Peptide-based FeS4 complexes: the zinc ribbon fold is unsurpassed to stabilize both the FeII and FeIII states

Abstract

Whereas Zn(Cys)4 zinc fingers exist with different protein folds, only the zinc ribbon fold is found in rubredoxin Fe(Cys)4 sites. To assess the significance of this observation, we have investigated the binding and stability of Fe(2+) and Fe(3+) ions by a set of four peptides designed to model Zn(Cys)4 zinc fingers with various folds, i.e. zinc ribbon, treble clef and a loosened zinc ribbon fold. All peptides were shown by means of UV-Vis and CD spectroscopies to form stable 1 : 1 Fe(II)/peptide complexes with binding constants higher than 10(7) M(-1) at pH 7. Their oxidation into Fe(III) complexes and the stability of the latter were compared. The UV-Vis absorption and CD spectroscopic properties of the Fe(II) and Fe(III) complexes were analysed with respect to the structures of the zinc analogues in order to get insight into the local arrangement of the Fe(Cys)4 core around the metal ion. The chemical stability of these complexes was rationalized according to the shielding from the solvent provided by the various peptide folds to the FeS4 core.
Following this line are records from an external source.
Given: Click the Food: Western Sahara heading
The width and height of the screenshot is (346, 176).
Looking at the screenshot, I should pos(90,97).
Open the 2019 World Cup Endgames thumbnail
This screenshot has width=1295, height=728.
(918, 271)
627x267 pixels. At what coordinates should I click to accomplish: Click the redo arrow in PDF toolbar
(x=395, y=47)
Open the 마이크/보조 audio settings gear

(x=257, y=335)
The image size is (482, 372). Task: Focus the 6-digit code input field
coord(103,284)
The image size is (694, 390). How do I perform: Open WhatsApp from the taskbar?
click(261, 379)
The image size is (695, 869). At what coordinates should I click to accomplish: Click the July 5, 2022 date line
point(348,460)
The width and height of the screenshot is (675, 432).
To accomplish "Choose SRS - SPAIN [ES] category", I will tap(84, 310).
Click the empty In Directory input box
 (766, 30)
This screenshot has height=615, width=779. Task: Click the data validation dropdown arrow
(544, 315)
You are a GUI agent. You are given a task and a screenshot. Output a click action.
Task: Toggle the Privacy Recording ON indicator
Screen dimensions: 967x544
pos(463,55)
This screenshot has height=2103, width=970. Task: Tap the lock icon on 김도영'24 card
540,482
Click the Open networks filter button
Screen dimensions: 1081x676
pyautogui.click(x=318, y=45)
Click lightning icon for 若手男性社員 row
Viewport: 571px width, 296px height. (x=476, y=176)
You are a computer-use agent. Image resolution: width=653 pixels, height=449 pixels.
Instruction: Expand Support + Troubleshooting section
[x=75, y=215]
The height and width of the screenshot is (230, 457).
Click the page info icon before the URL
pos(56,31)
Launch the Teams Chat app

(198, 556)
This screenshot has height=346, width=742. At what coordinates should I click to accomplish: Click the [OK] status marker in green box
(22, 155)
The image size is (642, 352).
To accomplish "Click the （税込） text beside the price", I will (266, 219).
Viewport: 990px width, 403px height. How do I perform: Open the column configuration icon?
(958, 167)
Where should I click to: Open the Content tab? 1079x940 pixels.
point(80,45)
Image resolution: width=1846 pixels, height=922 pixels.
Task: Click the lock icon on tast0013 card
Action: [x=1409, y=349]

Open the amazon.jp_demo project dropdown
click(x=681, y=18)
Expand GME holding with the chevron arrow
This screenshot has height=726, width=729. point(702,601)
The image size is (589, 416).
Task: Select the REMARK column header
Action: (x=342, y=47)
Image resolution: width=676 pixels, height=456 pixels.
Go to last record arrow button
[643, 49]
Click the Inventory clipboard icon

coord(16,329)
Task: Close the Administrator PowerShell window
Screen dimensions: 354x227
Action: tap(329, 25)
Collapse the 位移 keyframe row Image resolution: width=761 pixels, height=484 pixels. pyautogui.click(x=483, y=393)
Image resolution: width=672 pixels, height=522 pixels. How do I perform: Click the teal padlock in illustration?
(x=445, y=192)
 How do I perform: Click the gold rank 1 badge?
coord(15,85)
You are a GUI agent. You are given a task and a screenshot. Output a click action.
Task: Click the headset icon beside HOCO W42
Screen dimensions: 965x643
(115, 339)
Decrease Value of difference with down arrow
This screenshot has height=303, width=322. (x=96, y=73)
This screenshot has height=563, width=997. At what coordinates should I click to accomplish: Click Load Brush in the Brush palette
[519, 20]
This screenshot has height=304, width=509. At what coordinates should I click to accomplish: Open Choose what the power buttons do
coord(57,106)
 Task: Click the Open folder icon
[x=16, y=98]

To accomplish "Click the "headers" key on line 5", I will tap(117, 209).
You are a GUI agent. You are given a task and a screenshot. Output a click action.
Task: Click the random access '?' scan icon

In addition, we showed that whereas UV-visible spectra inform only on the FeS4, the information derived from the corresponding CD spectra extend to the Cβ orientation and the peptide fold. The results presented here demonstrate that while the zinc ribbon fold is not strictly required to obtain a Fe(Cys)4 site, it affords a drastically superior protection of the site toward external redox agents. This finding brings new clues to engineer stable and redox-active Fe(Cys)4 sites in de novo proteins.